He follows me from room to room. I lay down, and he is in the bedroom seconds later. I go into the kitchen, and he is there, right behind me. I walk outside, I watch t.v., I move…and he moves. Hell, if I even use the bathroom, I know he is out there, right outside the door, listening and waiting. As I type this, he is right behind me, glued to his computer as I am to mine. Ironically, he is ignorant enough of my desperate ways to find release that he does not read, or even notice, where I’m at in cyber land. In cyber land, I am safe from his prying eyes.
I know he’s scared. Hell, so am I, but I have to breath. I have to have a moment of my own to reflect. Besides, it’s not like I’ll do anything. I’ve already decided death by my own hand is not an option. My option lays with an accidental death, by the hand of another. It’s simple really. I love to jog/hike. The peace and solitude is a well sought after release for my weary soul and aching mind. The jogging and mountain trails abound in multitudes, and some, are not so savory. The gangs, the homeless, the destitute, the mentally ill, they all love the solitude of a secluded pathway.
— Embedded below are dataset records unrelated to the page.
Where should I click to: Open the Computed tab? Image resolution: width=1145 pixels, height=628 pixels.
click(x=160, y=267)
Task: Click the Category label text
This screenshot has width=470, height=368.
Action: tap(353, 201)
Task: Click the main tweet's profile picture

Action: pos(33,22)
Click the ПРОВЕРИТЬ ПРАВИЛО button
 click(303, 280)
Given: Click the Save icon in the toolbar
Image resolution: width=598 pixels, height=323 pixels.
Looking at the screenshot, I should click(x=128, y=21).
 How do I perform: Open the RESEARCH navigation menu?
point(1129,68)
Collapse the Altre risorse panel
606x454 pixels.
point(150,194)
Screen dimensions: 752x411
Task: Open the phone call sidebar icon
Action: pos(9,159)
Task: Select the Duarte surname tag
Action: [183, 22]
Pricy running shoes. A nice shiny bracelet. A fancy techie device strapped to my arm and keys to my vehicle dangling visibly from a strap. Those unstable types won’t be able to resist trying to take what is beyond their grasp, and I will fight them. I will fight them…to the death.
I only need to find a way to escape his ever watchful eye.
3 comments
Very interesting post
“Embodiment of fear, the host of sin, god of the guilty and the lord of all illusions and deceptions, does the thought of death seem mighty. For it seems to hold all living things within its withered hand; all hopes and wishes in its blighting grasp; all goals perceived but in its sightless eyes. The frail, the helpless and the sick bow down before its image, thinking it alone is real, inevitable, worthy of their trust. For it alone will surely come.”
It is from this that salvation is promised.
“Unholy in defeat, he has become what death would have him be. His epitaph, which death itself has written, gives no name to him, for he has passed to dust. It says but this: “Here lies a witness God is dead.” And this it writes again and still again, while all the while its worshipers agree, and kneeling down with foreheads to the ground, they whisper fearfully that it is so. ”
Unfortunately, I do not believe in salvation. Ashes to Ashes. Dust to Dust. What’s done, is done. What’s gone…is gone.